## SUPPLIED INFORMATION
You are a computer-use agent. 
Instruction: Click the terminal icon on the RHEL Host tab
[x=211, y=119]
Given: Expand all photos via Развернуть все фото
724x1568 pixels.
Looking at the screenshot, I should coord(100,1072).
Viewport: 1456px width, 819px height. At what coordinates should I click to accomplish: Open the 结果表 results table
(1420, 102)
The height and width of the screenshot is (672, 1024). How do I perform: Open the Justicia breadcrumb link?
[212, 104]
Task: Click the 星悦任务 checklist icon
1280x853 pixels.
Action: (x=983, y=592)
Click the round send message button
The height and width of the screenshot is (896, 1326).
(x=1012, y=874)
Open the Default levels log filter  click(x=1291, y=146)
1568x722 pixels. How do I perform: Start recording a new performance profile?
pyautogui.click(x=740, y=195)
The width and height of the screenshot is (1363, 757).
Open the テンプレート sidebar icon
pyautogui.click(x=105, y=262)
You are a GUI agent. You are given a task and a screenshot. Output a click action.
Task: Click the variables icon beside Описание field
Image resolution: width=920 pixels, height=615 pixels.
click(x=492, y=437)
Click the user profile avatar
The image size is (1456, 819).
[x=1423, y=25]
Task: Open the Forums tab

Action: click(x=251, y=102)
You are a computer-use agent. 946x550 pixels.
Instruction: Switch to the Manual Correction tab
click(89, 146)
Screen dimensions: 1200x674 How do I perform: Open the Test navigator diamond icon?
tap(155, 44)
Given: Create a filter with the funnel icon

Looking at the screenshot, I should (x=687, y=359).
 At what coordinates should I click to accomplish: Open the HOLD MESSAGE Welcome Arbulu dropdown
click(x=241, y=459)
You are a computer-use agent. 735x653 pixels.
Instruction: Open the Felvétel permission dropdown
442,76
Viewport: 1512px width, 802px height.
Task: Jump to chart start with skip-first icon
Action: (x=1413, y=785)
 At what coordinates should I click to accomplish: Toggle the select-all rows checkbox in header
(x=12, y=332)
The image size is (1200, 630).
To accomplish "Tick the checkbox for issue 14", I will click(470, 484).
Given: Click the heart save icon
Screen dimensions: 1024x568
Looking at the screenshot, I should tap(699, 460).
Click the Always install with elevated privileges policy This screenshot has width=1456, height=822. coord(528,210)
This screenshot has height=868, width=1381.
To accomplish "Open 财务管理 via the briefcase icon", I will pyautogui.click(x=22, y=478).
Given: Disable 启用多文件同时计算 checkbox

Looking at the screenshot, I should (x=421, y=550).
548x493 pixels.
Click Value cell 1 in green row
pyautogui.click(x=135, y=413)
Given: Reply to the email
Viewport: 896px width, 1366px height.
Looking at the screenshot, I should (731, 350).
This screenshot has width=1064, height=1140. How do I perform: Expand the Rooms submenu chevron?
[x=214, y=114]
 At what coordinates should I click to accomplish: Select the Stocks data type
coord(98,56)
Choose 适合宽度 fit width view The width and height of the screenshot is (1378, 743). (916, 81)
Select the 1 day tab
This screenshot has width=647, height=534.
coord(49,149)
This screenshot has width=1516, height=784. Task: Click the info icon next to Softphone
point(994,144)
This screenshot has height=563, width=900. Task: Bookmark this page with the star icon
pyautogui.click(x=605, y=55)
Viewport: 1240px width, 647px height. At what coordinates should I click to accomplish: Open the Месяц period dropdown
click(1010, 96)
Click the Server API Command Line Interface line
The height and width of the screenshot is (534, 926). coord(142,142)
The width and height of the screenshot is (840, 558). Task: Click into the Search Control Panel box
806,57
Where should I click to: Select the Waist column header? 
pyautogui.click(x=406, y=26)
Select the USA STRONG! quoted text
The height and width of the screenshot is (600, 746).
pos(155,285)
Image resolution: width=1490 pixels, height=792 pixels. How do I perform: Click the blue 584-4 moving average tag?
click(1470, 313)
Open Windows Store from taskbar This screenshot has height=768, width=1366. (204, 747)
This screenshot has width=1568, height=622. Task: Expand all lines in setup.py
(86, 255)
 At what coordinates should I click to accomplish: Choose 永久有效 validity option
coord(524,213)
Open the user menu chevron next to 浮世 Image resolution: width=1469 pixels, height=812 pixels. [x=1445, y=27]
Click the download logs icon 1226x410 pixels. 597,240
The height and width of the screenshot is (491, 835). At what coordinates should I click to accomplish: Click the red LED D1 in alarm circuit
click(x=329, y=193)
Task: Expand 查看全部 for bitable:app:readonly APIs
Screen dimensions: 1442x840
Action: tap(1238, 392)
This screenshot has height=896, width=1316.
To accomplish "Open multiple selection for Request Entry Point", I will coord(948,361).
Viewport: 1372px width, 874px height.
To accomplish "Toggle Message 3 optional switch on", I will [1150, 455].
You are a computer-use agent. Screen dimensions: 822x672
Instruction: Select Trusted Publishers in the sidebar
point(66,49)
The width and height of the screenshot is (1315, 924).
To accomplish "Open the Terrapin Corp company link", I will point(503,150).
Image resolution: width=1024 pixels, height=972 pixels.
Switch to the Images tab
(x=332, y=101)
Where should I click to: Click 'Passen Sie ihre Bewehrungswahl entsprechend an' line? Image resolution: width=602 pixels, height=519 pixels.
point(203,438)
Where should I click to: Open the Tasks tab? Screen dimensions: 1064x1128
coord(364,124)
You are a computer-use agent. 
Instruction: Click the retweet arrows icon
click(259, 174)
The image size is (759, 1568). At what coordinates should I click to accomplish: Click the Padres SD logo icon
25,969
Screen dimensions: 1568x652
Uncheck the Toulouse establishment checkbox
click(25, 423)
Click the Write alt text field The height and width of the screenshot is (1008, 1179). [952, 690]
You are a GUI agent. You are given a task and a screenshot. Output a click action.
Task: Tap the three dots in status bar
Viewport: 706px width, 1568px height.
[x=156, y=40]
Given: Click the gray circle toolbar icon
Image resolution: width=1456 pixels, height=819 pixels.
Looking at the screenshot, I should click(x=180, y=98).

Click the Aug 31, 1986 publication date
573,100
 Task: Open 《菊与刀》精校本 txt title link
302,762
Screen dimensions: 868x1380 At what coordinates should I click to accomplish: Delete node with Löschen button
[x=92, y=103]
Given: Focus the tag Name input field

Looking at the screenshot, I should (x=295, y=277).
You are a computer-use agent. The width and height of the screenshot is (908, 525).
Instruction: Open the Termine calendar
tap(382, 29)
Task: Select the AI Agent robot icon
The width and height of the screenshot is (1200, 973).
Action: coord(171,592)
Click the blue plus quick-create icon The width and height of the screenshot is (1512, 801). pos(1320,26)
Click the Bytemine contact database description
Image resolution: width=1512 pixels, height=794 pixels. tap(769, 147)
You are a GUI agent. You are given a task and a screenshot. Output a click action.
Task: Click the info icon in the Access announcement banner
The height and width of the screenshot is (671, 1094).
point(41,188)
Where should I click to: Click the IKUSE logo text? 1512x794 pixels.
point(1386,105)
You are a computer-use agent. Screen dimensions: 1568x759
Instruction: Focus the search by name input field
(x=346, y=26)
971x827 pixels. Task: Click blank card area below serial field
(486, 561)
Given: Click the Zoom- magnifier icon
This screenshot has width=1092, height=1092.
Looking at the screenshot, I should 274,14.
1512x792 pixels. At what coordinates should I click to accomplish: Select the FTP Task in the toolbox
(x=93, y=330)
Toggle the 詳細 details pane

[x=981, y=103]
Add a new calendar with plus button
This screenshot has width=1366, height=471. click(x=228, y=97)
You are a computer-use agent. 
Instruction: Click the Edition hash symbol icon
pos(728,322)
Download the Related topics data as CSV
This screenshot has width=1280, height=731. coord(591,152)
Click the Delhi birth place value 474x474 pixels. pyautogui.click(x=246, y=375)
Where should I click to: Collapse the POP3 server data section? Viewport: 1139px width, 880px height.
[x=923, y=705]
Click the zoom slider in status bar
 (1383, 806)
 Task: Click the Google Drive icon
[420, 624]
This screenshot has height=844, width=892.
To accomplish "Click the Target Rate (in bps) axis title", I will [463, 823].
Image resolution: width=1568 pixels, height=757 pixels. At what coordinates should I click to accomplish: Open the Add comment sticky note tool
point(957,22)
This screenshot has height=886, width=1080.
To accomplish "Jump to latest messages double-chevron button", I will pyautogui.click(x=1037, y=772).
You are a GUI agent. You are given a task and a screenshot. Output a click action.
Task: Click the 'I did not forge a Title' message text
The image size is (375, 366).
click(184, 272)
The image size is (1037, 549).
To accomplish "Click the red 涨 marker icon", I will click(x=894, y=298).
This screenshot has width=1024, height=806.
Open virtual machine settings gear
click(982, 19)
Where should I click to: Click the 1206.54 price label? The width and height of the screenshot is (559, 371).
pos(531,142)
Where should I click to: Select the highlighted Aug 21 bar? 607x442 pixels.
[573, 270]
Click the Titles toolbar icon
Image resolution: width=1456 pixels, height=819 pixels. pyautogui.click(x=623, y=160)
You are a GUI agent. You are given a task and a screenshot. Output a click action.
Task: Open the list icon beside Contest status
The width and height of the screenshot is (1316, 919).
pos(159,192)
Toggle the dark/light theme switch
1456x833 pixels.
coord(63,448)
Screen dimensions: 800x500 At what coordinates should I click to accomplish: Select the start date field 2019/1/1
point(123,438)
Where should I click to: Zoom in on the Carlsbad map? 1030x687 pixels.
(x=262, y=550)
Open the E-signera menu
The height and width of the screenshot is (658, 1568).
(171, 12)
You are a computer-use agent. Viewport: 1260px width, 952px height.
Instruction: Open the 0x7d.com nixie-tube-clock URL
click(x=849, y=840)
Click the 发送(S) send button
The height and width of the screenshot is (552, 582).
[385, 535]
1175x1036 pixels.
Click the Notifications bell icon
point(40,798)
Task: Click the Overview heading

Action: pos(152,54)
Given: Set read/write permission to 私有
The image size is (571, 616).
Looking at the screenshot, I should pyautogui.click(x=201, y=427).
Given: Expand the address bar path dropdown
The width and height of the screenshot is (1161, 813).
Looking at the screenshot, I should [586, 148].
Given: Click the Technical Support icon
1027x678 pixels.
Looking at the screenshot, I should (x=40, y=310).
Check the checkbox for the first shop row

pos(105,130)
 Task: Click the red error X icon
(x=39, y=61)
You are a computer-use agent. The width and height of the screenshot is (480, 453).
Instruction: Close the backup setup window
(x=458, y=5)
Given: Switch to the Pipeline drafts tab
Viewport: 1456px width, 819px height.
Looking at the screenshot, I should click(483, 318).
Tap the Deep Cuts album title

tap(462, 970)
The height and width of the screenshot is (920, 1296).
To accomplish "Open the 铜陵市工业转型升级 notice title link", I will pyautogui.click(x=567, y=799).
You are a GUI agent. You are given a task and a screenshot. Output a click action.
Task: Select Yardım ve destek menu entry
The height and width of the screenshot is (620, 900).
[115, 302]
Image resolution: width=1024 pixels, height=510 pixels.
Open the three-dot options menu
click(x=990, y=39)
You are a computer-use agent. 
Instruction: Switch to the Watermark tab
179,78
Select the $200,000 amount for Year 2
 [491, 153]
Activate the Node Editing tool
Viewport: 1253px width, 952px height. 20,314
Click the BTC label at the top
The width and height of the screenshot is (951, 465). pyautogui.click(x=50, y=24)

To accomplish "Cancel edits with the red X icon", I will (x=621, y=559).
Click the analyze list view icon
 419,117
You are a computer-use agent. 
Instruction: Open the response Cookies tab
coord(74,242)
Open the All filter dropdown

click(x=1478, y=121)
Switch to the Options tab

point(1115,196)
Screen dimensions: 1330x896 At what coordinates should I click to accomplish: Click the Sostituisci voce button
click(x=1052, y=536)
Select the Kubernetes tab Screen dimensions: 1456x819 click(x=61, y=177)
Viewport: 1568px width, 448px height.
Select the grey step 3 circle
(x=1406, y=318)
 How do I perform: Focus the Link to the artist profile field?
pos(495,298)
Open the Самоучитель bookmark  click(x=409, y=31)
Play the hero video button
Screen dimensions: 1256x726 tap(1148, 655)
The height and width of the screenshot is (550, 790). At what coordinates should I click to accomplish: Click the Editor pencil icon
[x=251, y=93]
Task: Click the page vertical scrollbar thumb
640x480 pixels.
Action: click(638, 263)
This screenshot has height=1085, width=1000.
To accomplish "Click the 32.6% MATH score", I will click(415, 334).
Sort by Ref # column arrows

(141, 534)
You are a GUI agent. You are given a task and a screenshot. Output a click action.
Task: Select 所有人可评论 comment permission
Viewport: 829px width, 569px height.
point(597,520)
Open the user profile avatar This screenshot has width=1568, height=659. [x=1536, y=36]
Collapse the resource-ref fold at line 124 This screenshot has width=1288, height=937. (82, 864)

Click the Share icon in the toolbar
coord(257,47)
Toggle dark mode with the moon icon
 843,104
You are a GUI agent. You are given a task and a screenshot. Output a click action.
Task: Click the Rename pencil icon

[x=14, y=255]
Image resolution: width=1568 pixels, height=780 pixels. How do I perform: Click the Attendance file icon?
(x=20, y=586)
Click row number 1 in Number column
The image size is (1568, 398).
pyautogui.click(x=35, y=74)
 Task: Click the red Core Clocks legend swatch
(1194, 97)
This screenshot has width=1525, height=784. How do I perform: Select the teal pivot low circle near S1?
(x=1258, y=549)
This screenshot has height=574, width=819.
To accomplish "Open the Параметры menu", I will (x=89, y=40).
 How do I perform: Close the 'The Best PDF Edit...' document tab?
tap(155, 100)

## WORK INSTRUCTIONS
Could you repeat the part of the material that opens with the line containing "Given: Click the Zoom- magnifier icon" and closes with the line containing "click(982, 19)", switching "Instruction" to "Directive" and keeping everything else unchanged?

## WRITTEN ANSWER
Given: Click the Zoom- magnifier icon
This screenshot has width=1092, height=1092.
Looking at the screenshot, I should 274,14.
1512x792 pixels. At what coordinates should I click to accomplish: Select the FTP Task in the toolbox
(x=93, y=330)
Toggle the 詳細 details pane

[x=981, y=103]
Add a new calendar with plus button
This screenshot has width=1366, height=471. click(x=228, y=97)
You are a computer-use agent. 
Directive: Click the Edition hash symbol icon
pos(728,322)
Download the Related topics data as CSV
This screenshot has width=1280, height=731. coord(591,152)
Click the Delhi birth place value 474x474 pixels. pyautogui.click(x=246, y=375)
Where should I click to: Collapse the POP3 server data section? Viewport: 1139px width, 880px height.
[x=923, y=705]
Click the zoom slider in status bar
 (1383, 806)
 Task: Click the Google Drive icon
[420, 624]
This screenshot has height=844, width=892.
To accomplish "Click the Target Rate (in bps) axis title", I will [463, 823].
Image resolution: width=1568 pixels, height=757 pixels. At what coordinates should I click to accomplish: Open the Add comment sticky note tool
point(957,22)
This screenshot has height=886, width=1080.
To accomplish "Jump to latest messages double-chevron button", I will pyautogui.click(x=1037, y=772).
You are a GUI agent. You are given a task and a screenshot. Output a click action.
Task: Click the 'I did not forge a Title' message text
The image size is (375, 366).
click(184, 272)
The image size is (1037, 549).
To accomplish "Click the red 涨 marker icon", I will click(x=894, y=298).
This screenshot has width=1024, height=806.
Open virtual machine settings gear
click(982, 19)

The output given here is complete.